» **CHALLENGES**
1 > Reproduce the section of the post on anti-abuse classifiers that opens with the words containing "- Lack of obvious" and closes with "content and features.", keeping it word for word.
2 > In the post on anti-abuse classifiers, what talk is the series of posts modeled after?

» **PASSAGE GIVEN**
■ ■ ■ ■ ■ ■ ■

This post looks at the main challenges that arise when training a classifier to combat fraud and abuse.
At a high level, what makes training a classifier to detect fraud and abuse unique is that it deals with data generated by an adversary that actively attempts to evade detection. Sucessfully training a classifier is such adversarial settings requires to overcome the following four challenges:
- Non stationarity Abuse-fighting is a non-stationary problem because attacks never stop evolving. This evolution renders past trainnig data obsolete and force classifiers to be retrained continiously to remain accurate.
- Lack of ground truth: Collecting accurate attack training data is very difficult because by nature attackers attempts to conceal their activities.
- Ambigious data taxonomy: Anti-abuse classifiers have to be very accurate despite dealing with data and taxonomy ambiguity. When you think about it even the well established concept of spam is ill defined.
- Lack of obvious features Last, but not least as defenders we have to defend all products which lead us to find way to apply AI to products that are not AI friendly because they lack rich content and features.
This post explore each of these challenges in turn.
This post is the second post of a series of four that is dedicated to provide a concise overview of how to harness AI to build robust anti-abuse protections. The first post explains why AI is key to build robust anti-defenses that keep up with user expectations and increasingly sophisticated attackers. Following the natural progression of building and launching an AI-based defense system, the third post examines classification issues, and the last post looks at how attackers go about attacking AI-based defenses.
This series of posts is modeled after the talk I gave at RSA 2018. Here is a re-recording of this talk:
You can also get the slides here.
Disclaimer: This series is meant to provide an overview for everyone interested in the subject of harnessing AI for anti-abuse defense, and it is a potential blueprint for those who are making the jump. Accordingly, this series focuses on providing a clear high-level summary, purposely avoiding delving into technical details. That being said, if you are an expert, I am sure you will find ideas and techniques that you haven’t heard about before, and hopefully you will be inspired to explore them further.
Let’s get started!
Non-stationary problem
Traditionally, when applying AI to a given problem, you are able to reuse the same data over and over again because the problem definition is stable. This is not the case when combating abuse because attacks never stop evolving. As a result to ensure that anti-abuse classifiers remain accurate, their training data need to be constantly refreshed to incorporate the latest type of attacks.

■ ■ ■ ■ ■ ■ ■

» **RECORDS SHOWN**

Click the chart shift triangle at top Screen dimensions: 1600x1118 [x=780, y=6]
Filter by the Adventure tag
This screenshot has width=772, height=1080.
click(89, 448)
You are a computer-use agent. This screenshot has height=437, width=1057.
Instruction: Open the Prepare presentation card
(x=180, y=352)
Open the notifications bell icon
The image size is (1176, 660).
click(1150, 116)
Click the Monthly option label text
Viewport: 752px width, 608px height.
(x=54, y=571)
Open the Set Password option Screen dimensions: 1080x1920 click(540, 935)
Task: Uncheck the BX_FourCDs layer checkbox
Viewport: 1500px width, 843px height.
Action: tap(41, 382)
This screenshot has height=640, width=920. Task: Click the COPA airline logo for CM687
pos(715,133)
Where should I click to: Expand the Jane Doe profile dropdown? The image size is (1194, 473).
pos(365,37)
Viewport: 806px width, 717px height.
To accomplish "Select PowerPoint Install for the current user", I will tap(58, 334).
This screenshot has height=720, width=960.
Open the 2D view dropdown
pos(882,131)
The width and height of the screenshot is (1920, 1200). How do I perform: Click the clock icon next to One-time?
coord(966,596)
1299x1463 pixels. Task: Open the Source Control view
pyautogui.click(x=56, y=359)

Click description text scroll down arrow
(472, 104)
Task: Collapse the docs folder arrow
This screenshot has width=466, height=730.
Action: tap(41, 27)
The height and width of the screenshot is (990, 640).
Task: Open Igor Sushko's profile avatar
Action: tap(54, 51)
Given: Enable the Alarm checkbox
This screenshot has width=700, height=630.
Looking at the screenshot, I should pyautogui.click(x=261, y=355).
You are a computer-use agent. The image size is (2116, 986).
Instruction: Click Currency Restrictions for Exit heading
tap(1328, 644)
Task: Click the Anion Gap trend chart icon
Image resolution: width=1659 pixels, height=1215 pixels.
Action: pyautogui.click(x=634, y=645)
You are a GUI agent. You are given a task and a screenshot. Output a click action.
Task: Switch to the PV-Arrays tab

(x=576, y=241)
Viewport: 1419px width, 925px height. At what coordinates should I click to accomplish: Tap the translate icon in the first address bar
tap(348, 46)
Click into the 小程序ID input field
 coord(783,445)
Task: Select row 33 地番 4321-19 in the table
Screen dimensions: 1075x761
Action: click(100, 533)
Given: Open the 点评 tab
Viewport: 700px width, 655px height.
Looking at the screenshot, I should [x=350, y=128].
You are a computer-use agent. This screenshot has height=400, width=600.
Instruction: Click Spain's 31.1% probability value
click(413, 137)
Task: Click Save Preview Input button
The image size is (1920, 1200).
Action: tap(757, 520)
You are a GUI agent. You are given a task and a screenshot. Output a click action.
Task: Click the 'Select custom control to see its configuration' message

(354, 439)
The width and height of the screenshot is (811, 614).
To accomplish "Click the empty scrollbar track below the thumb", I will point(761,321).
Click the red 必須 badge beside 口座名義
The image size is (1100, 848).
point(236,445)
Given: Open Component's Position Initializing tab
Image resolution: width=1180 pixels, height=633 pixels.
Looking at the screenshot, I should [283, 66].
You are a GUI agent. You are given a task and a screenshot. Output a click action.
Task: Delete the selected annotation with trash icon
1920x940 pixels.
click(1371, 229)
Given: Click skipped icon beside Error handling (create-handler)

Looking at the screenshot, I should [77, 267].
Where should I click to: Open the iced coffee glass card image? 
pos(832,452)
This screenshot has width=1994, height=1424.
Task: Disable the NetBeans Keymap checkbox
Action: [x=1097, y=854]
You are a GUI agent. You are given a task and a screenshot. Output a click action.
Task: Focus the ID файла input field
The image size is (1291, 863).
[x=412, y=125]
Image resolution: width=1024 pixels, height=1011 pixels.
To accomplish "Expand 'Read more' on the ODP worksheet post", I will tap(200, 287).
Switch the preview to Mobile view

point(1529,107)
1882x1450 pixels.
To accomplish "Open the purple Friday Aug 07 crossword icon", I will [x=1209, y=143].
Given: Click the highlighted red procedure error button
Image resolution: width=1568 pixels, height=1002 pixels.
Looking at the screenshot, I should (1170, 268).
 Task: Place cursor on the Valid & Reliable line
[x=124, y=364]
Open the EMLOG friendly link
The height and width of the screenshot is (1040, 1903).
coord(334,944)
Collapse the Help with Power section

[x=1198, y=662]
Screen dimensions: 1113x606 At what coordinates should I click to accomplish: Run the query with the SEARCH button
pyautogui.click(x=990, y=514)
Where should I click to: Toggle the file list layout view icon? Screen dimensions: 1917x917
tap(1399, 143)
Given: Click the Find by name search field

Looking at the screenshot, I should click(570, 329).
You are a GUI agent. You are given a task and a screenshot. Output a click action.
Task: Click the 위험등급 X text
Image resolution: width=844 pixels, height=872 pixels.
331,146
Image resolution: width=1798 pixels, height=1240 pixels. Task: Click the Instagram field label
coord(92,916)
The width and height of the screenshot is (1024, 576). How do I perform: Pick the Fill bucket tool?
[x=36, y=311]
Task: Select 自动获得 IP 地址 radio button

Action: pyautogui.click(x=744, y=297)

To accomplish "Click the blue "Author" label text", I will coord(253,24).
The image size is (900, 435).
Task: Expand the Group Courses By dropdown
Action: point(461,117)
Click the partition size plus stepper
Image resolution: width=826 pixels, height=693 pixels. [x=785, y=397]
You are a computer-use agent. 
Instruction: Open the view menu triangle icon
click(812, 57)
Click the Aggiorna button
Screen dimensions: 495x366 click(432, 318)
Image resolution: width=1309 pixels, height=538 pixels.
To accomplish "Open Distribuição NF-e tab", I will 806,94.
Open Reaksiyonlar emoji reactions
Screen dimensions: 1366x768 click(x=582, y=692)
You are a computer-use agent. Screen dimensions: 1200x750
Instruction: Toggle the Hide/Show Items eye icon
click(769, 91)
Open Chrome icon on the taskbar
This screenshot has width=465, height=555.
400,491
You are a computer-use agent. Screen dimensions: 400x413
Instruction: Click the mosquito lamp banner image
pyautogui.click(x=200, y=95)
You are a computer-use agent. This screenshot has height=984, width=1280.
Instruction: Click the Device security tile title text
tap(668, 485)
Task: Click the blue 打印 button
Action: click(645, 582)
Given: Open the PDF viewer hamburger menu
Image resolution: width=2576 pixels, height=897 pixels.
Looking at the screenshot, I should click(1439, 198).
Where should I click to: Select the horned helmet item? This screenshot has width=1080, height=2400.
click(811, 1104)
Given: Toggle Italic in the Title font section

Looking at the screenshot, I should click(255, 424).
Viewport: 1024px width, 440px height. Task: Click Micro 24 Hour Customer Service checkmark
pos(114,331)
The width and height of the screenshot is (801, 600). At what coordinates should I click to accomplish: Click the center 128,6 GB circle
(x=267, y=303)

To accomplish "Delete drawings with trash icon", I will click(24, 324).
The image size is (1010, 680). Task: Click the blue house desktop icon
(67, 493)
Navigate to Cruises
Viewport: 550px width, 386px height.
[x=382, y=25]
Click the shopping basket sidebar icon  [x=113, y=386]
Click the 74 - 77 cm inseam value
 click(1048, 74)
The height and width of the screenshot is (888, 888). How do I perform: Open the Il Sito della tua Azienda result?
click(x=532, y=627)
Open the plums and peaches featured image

■ ■ ■ ■ ■ ■ ■

» **RESULTS FOR EACH TASK**
1 >
- Lack of obvious features Last, but not least as defenders we have to defend all products which lead us to find way to apply AI to products that are not AI friendly because they lack rich content and features.

2 > The talk the author gave at RSA 2018.